Oracle 23ai - Models and Embeddings - Part 1
Exploring the new suite of AI-centric features in Oracle 23ai - part 1
A Tale of Two Approaches
My journey into machine learning has always been driven by a simple principle: the best way to learn is to build. Doing a Recommendation System (like Netflix recommending a movie) is something that I wanted to do for a while. The release of Oracle Database 23ai and its new suite of AI-centric features looks like an interesting time to explore what parts of a Data Science project can now be done directly in 23ai versus in a Python environment.
In particular, the introduction of AI Vector Search and native support for running ONNX machine learning models directly in the database seemed like a game-changer. This felt like the perfect project: could I build a movie recommender that leverages these powerful new capabilities?
Note: Part 2 is now available.
This post is the first in a two-part series detailing that journey. Our goal in this first Post is to build a baseline movie recommender and explore two different ways to do it:
- The traditional data scientist's way in Python
- The Oracle 23ai way, performing the exact same task without ever leaving the database.
All the source code is available in my GitHub repo.
Key Insights:
- 📦 Oracle 23ai has pre-configured Text Embedding Models that can be loaded directly into the database
- 🔍 Oracle 23ai AI Vector Search allows to find similar entities, expressed as Embeddings
- 🐍 Some typical Python Data Science workflows (Out-of-Database) can now be done directly in an Oracle 23ai database (In-Database)
The Data Scientist's Approach: With Python
First, we try an Out-of-Database approach.
Every recommendation project needs data. For this, we'll turn to a classic Movie Dataset.
Our Dataset: MovieLens
The MovieLens dataset is a stable, well-regarded dataset containing movie information and user ratings. To really test the performance, I decided to use the "Full" 32M dataset, which includes over 32 million ratings for nearly 88,000 movies. As we'll see, even this large dataset is handled with ease by an Always Free Autonomous Database instance.
Note: This large Movielens dataset is still a subset of what is used on their website.
The Core Concept: Embeddings
The core idea of our recommender is to find movies that are "semantically similar." But how does a computer understand the "meaning" of a movie like "Inception"? The answer is embeddings.
An embedding is a vector (think a list) of numbers that represents an object like a movie, a word, or an image. Movies with similar meanings will have vectors that are "close" to each other in mathematical space.
A bit of Math: Just like a point in a 2D space is defined by its 2 coordinates (x, y), a point in a 384 dimensions space will be defined by its 384 coordinates that we call a vector.
So the magic is that objects with similar meanings will have vectors that are mathematically close to each other. The classic illustration is vector(King) - vector(Man) + vector(Woman)
, which results in a vector very close to vector(Queen)
. We want to do the same for movies.

Generating Embeddings with Python
Our strategy is to create a text description for each movie by using information about the movie. Then, we can use a pre-trained language model to convert this text into an embedding. For this task, I chose all-MiniLM-L12-v2
, a powerful 12-layer model from the sentence-transformers
library.
The main steps are shown below. You can also look at the full Jupyter notebook.
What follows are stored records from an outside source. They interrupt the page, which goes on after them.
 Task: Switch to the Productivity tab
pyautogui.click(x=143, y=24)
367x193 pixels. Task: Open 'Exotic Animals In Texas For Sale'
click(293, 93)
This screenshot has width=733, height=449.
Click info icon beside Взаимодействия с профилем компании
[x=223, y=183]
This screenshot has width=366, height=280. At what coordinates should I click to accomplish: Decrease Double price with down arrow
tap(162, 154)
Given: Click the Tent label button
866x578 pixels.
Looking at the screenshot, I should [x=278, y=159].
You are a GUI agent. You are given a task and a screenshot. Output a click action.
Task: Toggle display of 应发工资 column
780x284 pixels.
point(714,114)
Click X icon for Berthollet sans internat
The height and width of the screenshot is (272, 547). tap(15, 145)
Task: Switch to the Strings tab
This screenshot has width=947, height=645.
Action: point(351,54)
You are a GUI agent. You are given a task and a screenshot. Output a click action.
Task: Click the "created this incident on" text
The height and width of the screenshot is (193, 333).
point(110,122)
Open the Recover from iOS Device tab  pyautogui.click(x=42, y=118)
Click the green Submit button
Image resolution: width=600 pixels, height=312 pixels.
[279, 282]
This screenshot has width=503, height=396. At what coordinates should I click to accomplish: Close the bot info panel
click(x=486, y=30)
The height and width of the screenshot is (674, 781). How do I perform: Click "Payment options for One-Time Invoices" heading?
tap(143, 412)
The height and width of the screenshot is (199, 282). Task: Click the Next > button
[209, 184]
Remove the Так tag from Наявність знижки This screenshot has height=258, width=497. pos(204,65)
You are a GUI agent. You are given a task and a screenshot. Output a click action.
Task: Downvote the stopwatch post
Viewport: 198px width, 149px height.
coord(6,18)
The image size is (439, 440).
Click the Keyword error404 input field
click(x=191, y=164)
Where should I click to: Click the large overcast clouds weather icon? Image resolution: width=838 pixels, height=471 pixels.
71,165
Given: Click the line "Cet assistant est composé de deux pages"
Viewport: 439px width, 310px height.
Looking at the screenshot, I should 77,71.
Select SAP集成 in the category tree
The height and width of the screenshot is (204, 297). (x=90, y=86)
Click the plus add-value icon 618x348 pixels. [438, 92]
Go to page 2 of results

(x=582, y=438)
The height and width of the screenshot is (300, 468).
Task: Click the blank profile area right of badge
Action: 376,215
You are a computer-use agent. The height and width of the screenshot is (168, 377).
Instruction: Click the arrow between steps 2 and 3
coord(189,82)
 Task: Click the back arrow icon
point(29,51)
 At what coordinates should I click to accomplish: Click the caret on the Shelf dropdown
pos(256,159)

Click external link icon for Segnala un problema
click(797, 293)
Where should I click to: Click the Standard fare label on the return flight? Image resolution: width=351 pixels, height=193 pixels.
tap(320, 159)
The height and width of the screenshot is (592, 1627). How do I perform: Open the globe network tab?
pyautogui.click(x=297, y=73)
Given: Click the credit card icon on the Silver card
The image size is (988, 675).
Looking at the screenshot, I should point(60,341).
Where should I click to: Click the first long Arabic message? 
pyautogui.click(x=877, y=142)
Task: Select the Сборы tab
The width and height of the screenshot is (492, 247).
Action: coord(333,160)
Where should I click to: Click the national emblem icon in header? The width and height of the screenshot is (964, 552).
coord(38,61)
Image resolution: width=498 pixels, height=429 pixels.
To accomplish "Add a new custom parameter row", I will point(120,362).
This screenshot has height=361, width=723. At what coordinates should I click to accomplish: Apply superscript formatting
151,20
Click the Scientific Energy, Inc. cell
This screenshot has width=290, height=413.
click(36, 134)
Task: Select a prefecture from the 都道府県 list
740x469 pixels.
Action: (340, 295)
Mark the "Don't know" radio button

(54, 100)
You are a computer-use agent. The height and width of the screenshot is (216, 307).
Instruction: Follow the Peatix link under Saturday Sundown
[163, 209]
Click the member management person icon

So for each movie, we generate a string that contains:
- The title
- The year
- The genres
- The user-generated tags
Our experiment here is to determine if this whole string can capture the essence of the movie.
For example, for the movie Inception, the generated string would be (partial):
Title: Inception (2010). Genres: Action, Crime, Drama, Mystery, Sci-Fi, Thriller, IMAX. Tags: action, dream within a dream, dreamlike, Leonardo DiCaprio, multiple interpretations, surreal, Tokyo, visually appealing, alternate reality, cerebral, Christopher Nolan, complex, complicated, dreams, editing, ensemble cast, great cast, Hans Zimmer, heist, intellectual, intense, ...
From Texts to Embeddings

The Results: A First Look
With the embeddings generated, we can now pick a movie and find its nearest neighbors using cosine similarity. I tested five movies to see how well this content-based approach captured their "vibe".
--------------------------------------------------
Finding top 5 similar movies for: 'Apocalypse Now (1979)'
- [REC] 4: Apocalypse (2014) (Similarity: 0.6855)
- The Apocalypse (1997) (Similarity: 0.6747)
- X-Men: Apocalypse (2016) (Similarity: 0.6577)
- LA Apocalypse (2014) (Similarity: 0.6536)
- Music and Apocalypse (2019) (Similarity: 0.6533)
--------------------------------------------------
--------------------------------------------------
Finding top 5 similar movies for: 'Inception (2010)'
- The Edge of Dreaming (2010) (Similarity: 0.6904)
- 2012: An Awakening (2009) (Similarity: 0.6797)
- Dreams Awake (2011) (Similarity: 0.6792)
- Dead Awake (2010) (Similarity: 0.6685)
- Locked In (2010) (Similarity: 0.6513)
--------------------------------------------------
--------------------------------------------------
Finding top 5 similar movies for: 'Arrival (2016)'
- Arrival, The (1996) (Similarity: 0.7140)
- Approaching the Unknown (2016) (Similarity: 0.6965)
- The Arrival (2017) (Similarity: 0.6893)
- Alien Expedition (2018) (Similarity: 0.6681)
- Conspiracy Encounters (2016) (Similarity: 0.6620)
--------------------------------------------------
--------------------------------------------------
Finding top 5 similar movies for: 'My Life as a Dog (Mitt liv som hund) (1985)'
- It's a Dog's Life (1955) (Similarity: 0.6940)
- Dog Tags (1985) (Similarity: 0.6809)
- Dog (2017) (Similarity: 0.6769)
- Dog (2022) (Similarity: 0.6628)
- Year of the Dog (2007) (Similarity: 0.6467)
--------------------------------------------------
--------------------------------------------------
Finding top 5 similar movies for: 'Other Guys, The (2010)'
- Good Guy, The (2009) (Similarity: 0.6641)
- The External World (2010) (Similarity: 0.6542)
- Extra Man, The (2010) (Similarity: 0.6523)
- Multi Release Movements (2010) (Similarity: 0.6512)
- Date Night (2010) (Similarity: 0.6368)
--------------------------------------------------
The results are a mixed bag at best. For a movie like 'Inception (2010)', we see that the Tags helped refer to dreaming, but it's not much more subtle than that. For 'My Life as a Dog (1985)', a coming-of-age drama, the model recommended movies like 'A Dog's Purpose' and 'Dog Days'. It completely missed the metaphorical "vibe" and latched onto the literal keyword "Dog".
This is a classic limitation of content-based filtering, which often struggles with nuance and metaphor, a problem we will explore and solve in Part 2.
But this is a blog series about Oracle 23ai, right? So let's see how we can achieve the exact same result, but by doing our data science directly inside the database.
The Oracle 23ai's Approach: All in the Database
The Python approach works, but it requires managing a separate environment and may require moving data out of the database. What if we could achieve the same result natively in Oracle?
Thanks to Oracle 23ai, we can do an In-Database approach.
Preparation
First, I set up an Always Free Autonomous Database instance on OCI and loaded my raw movies and tags data (movies.csv
and tags.csv
) into tables.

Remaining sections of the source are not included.